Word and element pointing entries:
· · ·

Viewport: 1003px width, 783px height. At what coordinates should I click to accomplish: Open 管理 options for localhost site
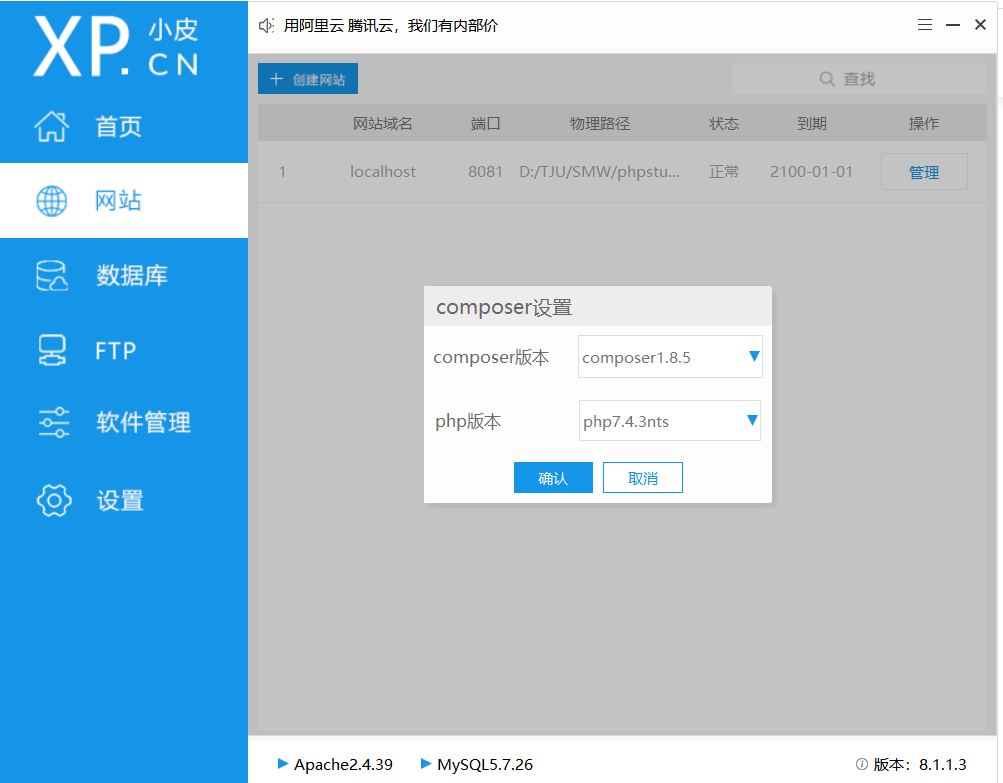[x=923, y=171]

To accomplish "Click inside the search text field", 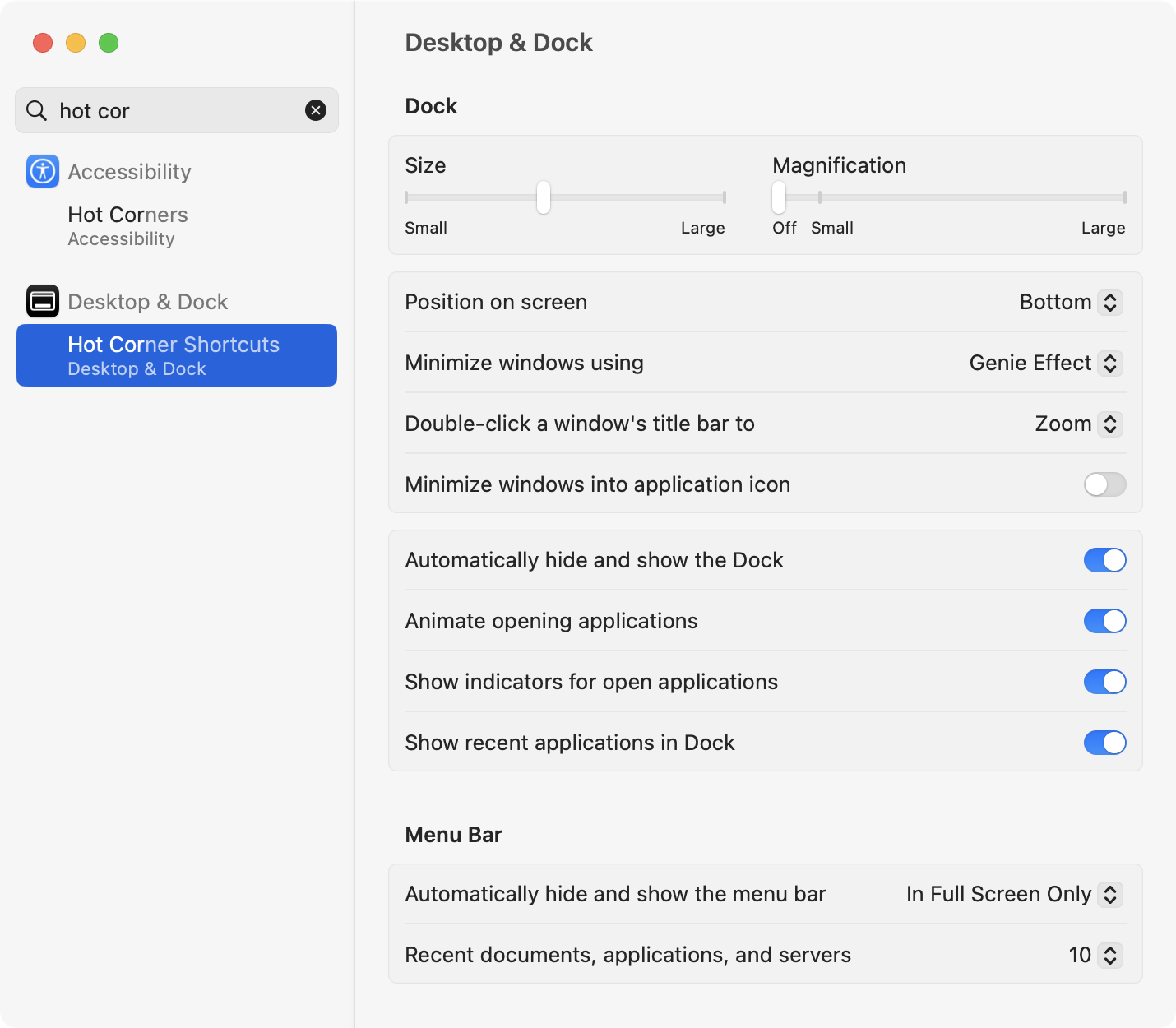I will pos(177,111).
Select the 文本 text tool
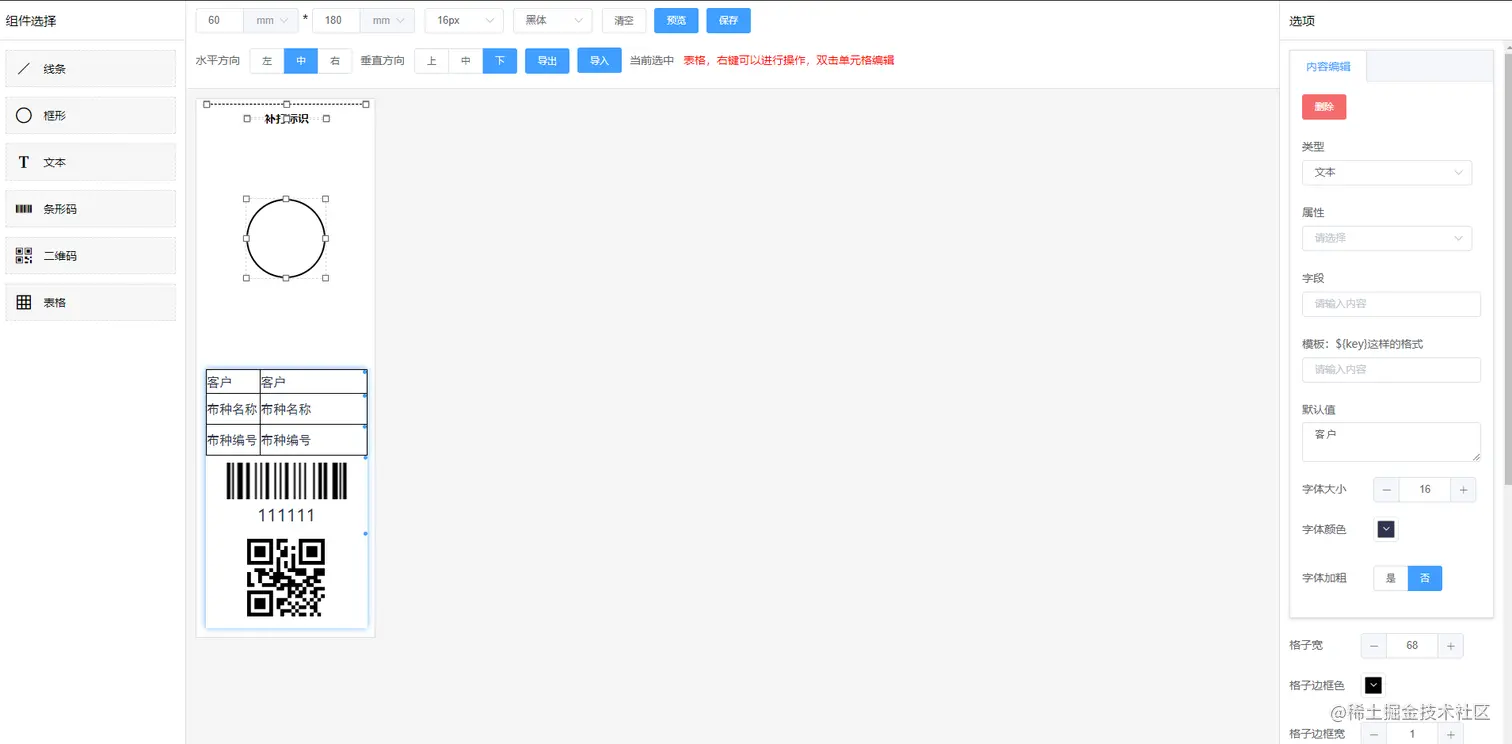This screenshot has width=1512, height=744. click(90, 161)
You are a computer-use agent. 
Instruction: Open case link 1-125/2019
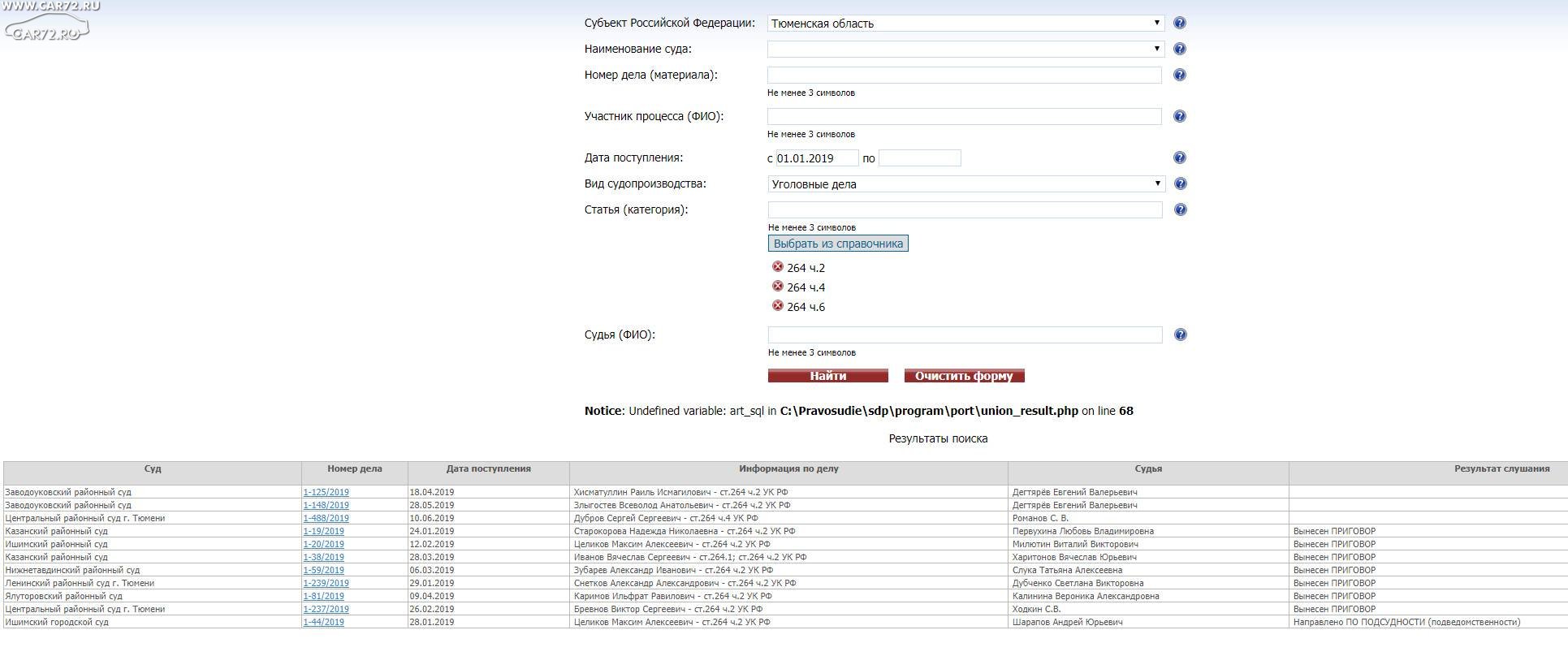pos(326,492)
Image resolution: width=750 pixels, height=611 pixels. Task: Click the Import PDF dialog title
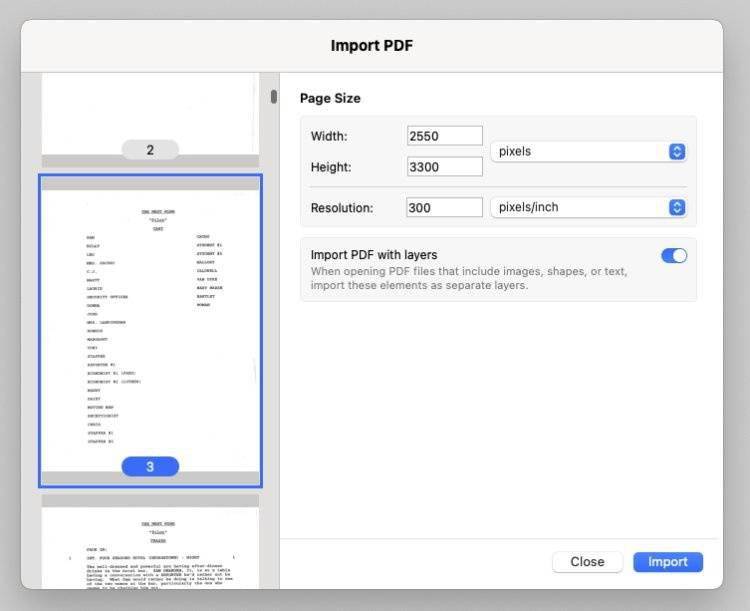click(x=372, y=46)
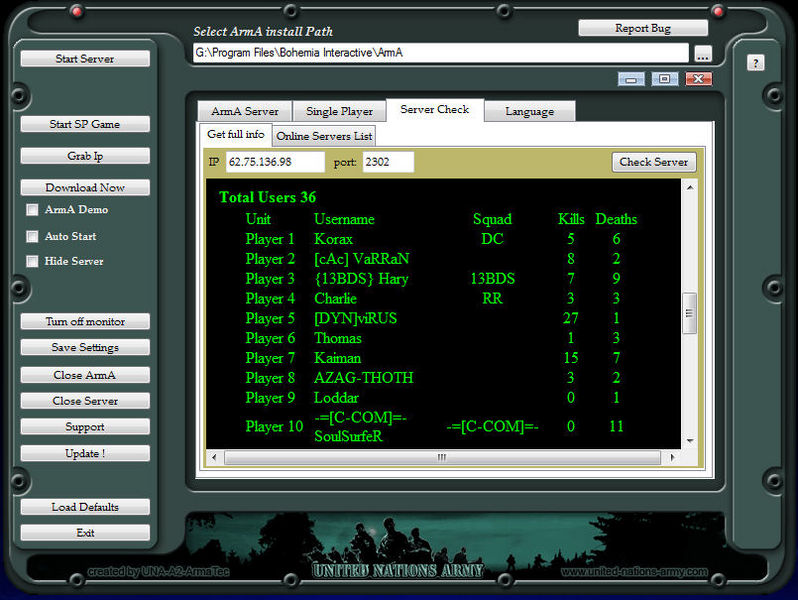Toggle the Auto Start checkbox

tap(33, 237)
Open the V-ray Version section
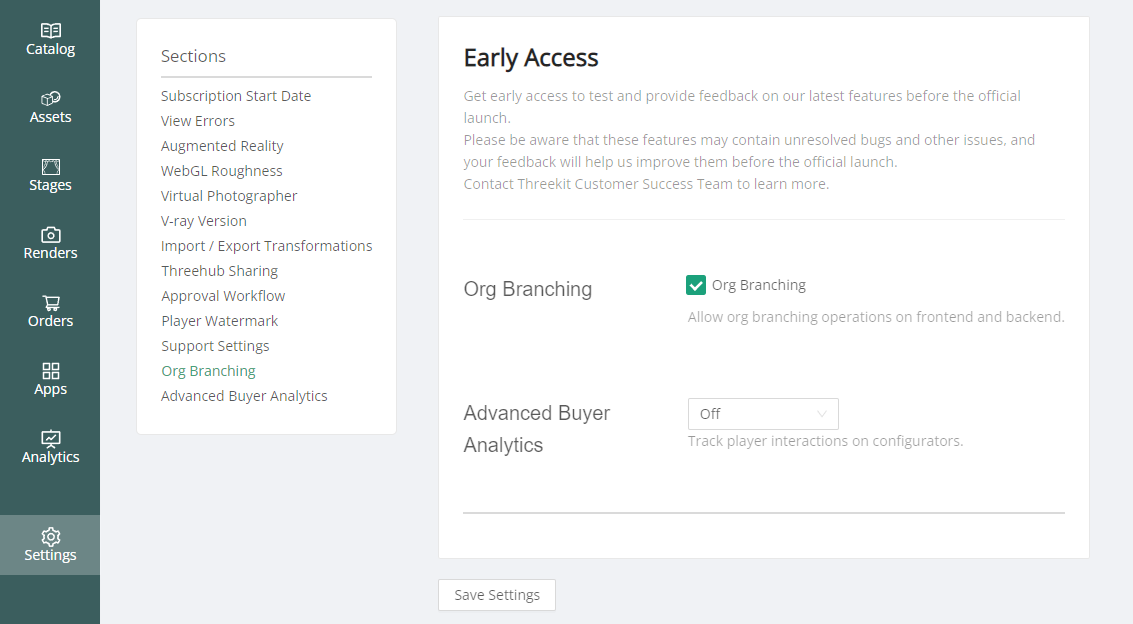The width and height of the screenshot is (1133, 624). [204, 221]
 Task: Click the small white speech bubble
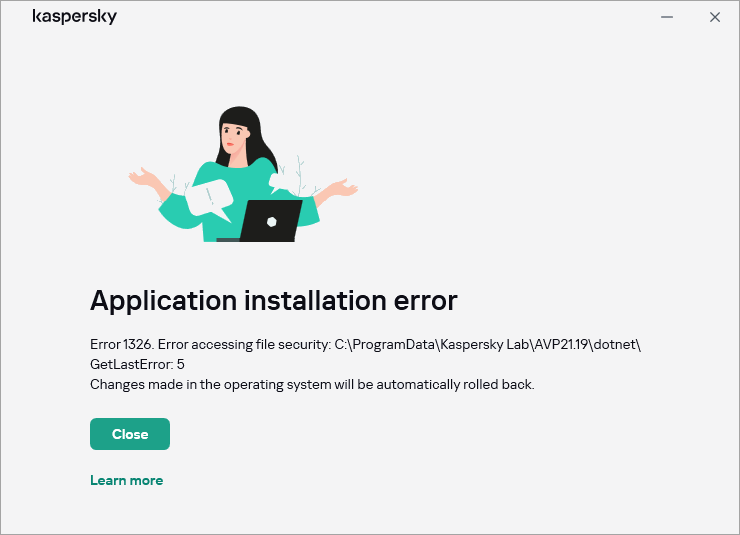pyautogui.click(x=281, y=183)
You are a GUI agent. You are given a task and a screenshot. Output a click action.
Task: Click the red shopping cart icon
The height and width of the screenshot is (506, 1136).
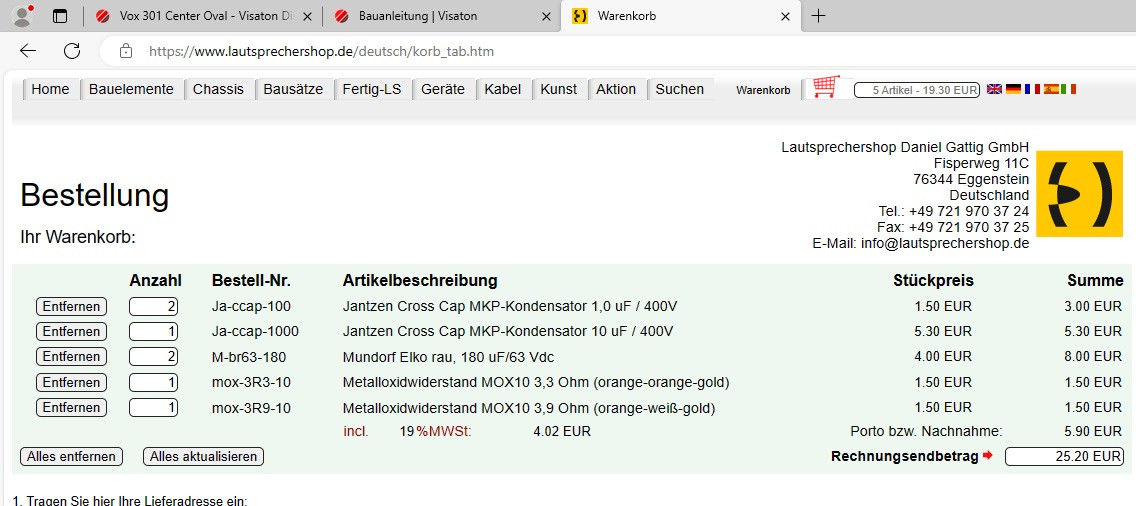click(825, 88)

· · ·

◆ TASK DETAILS
Lay out the lines of these rows as a numbered list. Begin at the line that has "Select the 文本 text tool", stop after the line that has "pyautogui.click(x=281, y=183)", skip blank lines, and leave the pictures out.

◆ REPLY TO THE EXERCISE
1. Select the 文本 text tool
2. This screenshot has width=1512, height=744. click(90, 161)
3. You are a computer-use agent. 
4. Instruction: Open case link 1-125/2019
5. pos(326,492)
6. Image resolution: width=750 pixels, height=611 pixels. Task: Click the Import PDF dialog title
7. click(x=372, y=46)
8. Toggle the Auto Start checkbox
9. tap(33, 237)
10. Open the V-ray Version section
11. The width and height of the screenshot is (1133, 624). [204, 221]
12.  Task: Click the small white speech bubble
13. pyautogui.click(x=281, y=183)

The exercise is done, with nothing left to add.